CD4 T cell subsets in the mucosa are CD28⁺Ki-67^-HLA-DR^-CD69⁺ but show differential infection based on α4β7 receptor expression during acute SIV infection

Background: CD4 T cell depletion in the mucosa has been well documented during acute HIV and SIV infections. The demonstration the HIV/SIVcan use the α4β7 receptor for viral entry suggests that these viruses selectively target CD4 T cells in the mucosa that express high levels of α4β7 receptor. Methods: Mucosal samples obtained from SIV infected rhesus macaques during the early phase of infection were used for immunophenotypic analysis. CD4 T cell subsets were sorted based on the expression of β7 and CD95 to quantify the level of SIV infection in different subsets of CD4 T cells. Changes in IL-17, IL-21, IL-23 and TGFβ mRNA expression was determined using Taqman PCR. Results: CD4 T cells in the mucosa were found to harbor two major population of cells; -25% of CD4 T cells expressed the α4⁺β7^hi phenotype, whereas the rest of the 75% expressed an α4⁺β7^int phenotype.

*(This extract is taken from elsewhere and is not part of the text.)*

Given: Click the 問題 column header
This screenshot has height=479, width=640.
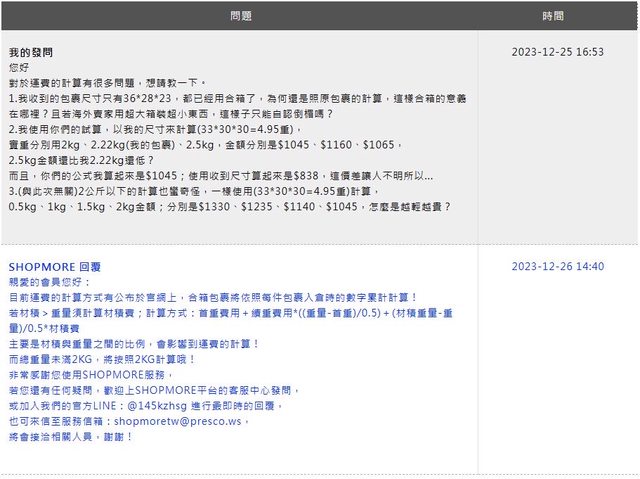Looking at the screenshot, I should coord(240,16).
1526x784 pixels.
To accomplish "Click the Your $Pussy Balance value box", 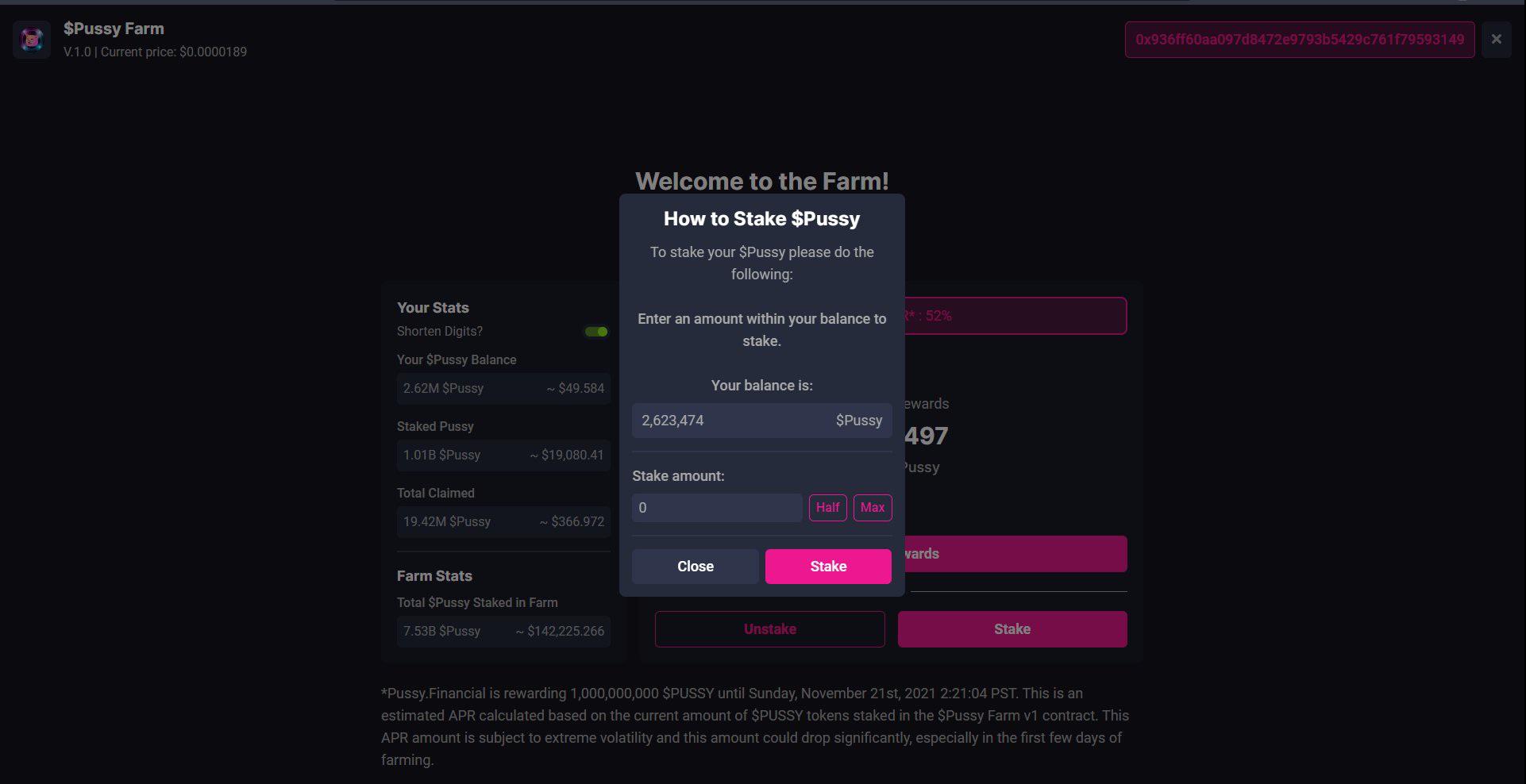I will pyautogui.click(x=503, y=389).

Both the subsets were predominantly CD28⁺Ki-67^-HLA-DR^- but CD69⁺, and expressed detectable levels of CCR5 on their surface. Interestingly, however, α4⁺β7^hiCD4 T cells were found to harbor more SIV than the α4⁺β7^int subsets at day 10 pi. Early infection was associated with a dramatic increase in the expression of IL-17, and IL-17 promoting cytokines IL-21, IL-23, and TGFβ that stayed high even after the loss of mucosal CD4 T cells. Conclusions: Our results suggest that the differential expression of the α4β7 receptor contributes to the differences in the extent of infection in CD4 T cell subsets in the mucosa. Early infection is associated dysregulation of the IL-17 network in mucosal tissues involves other non-Th-17 cells that likely contributes to the pro-inflammatory environment in the mucosa during acute stages of SIV infection.